Task details: Output the data once more, exactly as given.

Start of Block

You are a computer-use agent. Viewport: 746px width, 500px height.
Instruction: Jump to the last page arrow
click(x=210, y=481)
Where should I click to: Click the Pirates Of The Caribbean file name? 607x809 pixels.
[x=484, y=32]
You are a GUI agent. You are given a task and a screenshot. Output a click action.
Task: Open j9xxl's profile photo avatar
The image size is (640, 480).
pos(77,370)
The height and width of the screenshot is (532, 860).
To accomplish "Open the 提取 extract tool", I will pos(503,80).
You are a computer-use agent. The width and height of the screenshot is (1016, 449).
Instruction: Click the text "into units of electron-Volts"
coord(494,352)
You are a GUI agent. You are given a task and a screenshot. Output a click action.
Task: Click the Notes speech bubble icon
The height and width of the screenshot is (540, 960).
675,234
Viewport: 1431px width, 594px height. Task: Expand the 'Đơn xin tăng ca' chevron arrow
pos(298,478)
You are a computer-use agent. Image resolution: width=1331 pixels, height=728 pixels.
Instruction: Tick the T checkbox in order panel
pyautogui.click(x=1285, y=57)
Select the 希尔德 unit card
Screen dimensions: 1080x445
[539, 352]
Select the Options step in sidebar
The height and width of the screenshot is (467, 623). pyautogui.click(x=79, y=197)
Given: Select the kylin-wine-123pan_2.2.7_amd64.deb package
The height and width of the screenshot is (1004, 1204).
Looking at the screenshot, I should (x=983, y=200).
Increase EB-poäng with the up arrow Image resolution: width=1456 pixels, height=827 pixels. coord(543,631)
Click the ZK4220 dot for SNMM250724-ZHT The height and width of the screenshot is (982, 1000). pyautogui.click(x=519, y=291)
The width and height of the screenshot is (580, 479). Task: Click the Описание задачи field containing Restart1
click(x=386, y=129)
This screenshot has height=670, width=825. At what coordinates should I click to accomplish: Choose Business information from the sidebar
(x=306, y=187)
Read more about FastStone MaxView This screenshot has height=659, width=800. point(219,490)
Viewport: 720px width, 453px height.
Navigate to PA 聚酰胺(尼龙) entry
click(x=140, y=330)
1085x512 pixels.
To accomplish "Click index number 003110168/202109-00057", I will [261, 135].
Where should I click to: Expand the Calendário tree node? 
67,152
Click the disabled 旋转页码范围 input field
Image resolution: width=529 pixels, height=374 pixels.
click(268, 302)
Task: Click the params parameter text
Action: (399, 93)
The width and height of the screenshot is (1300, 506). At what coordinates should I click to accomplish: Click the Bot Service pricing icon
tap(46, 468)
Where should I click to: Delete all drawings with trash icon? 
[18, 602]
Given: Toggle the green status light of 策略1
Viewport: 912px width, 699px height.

End of Block

Your solution:
You are a computer-use agent. Viewport: 746px width, 500px height.
Instruction: Jump to the last page arrow
click(x=210, y=481)
Where should I click to: Click the Pirates Of The Caribbean file name? 607x809 pixels.
[x=484, y=32]
You are a GUI agent. You are given a task and a screenshot. Output a click action.
Task: Open j9xxl's profile photo avatar
The image size is (640, 480).
pos(77,370)
The height and width of the screenshot is (532, 860).
To accomplish "Open the 提取 extract tool", I will pos(503,80).
You are a computer-use agent. The width and height of the screenshot is (1016, 449).
Instruction: Click the text "into units of electron-Volts"
coord(494,352)
You are a GUI agent. You are given a task and a screenshot. Output a click action.
Task: Click the Notes speech bubble icon
The height and width of the screenshot is (540, 960).
675,234
Viewport: 1431px width, 594px height. Task: Expand the 'Đơn xin tăng ca' chevron arrow
pos(298,478)
You are a computer-use agent. Image resolution: width=1331 pixels, height=728 pixels.
Instruction: Tick the T checkbox in order panel
pyautogui.click(x=1285, y=57)
Select the 希尔德 unit card
Screen dimensions: 1080x445
[539, 352]
Select the Options step in sidebar
The height and width of the screenshot is (467, 623). pyautogui.click(x=79, y=197)
Given: Select the kylin-wine-123pan_2.2.7_amd64.deb package
The height and width of the screenshot is (1004, 1204).
Looking at the screenshot, I should (x=983, y=200).
Increase EB-poäng with the up arrow Image resolution: width=1456 pixels, height=827 pixels. coord(543,631)
Click the ZK4220 dot for SNMM250724-ZHT The height and width of the screenshot is (982, 1000). pyautogui.click(x=519, y=291)
The width and height of the screenshot is (580, 479). Task: Click the Описание задачи field containing Restart1
click(x=386, y=129)
This screenshot has height=670, width=825. At what coordinates should I click to accomplish: Choose Business information from the sidebar
(x=306, y=187)
Read more about FastStone MaxView This screenshot has height=659, width=800. point(219,490)
Viewport: 720px width, 453px height.
Navigate to PA 聚酰胺(尼龙) entry
click(x=140, y=330)
1085x512 pixels.
To accomplish "Click index number 003110168/202109-00057", I will [261, 135].
Where should I click to: Expand the Calendário tree node? 
67,152
Click the disabled 旋转页码范围 input field
Image resolution: width=529 pixels, height=374 pixels.
click(268, 302)
Task: Click the params parameter text
Action: (399, 93)
The width and height of the screenshot is (1300, 506). At what coordinates should I click to accomplish: Click the Bot Service pricing icon
tap(46, 468)
Where should I click to: Delete all drawings with trash icon? 
[18, 602]
Given: Toggle the green status light of 策略1
Viewport: 912px width, 699px height.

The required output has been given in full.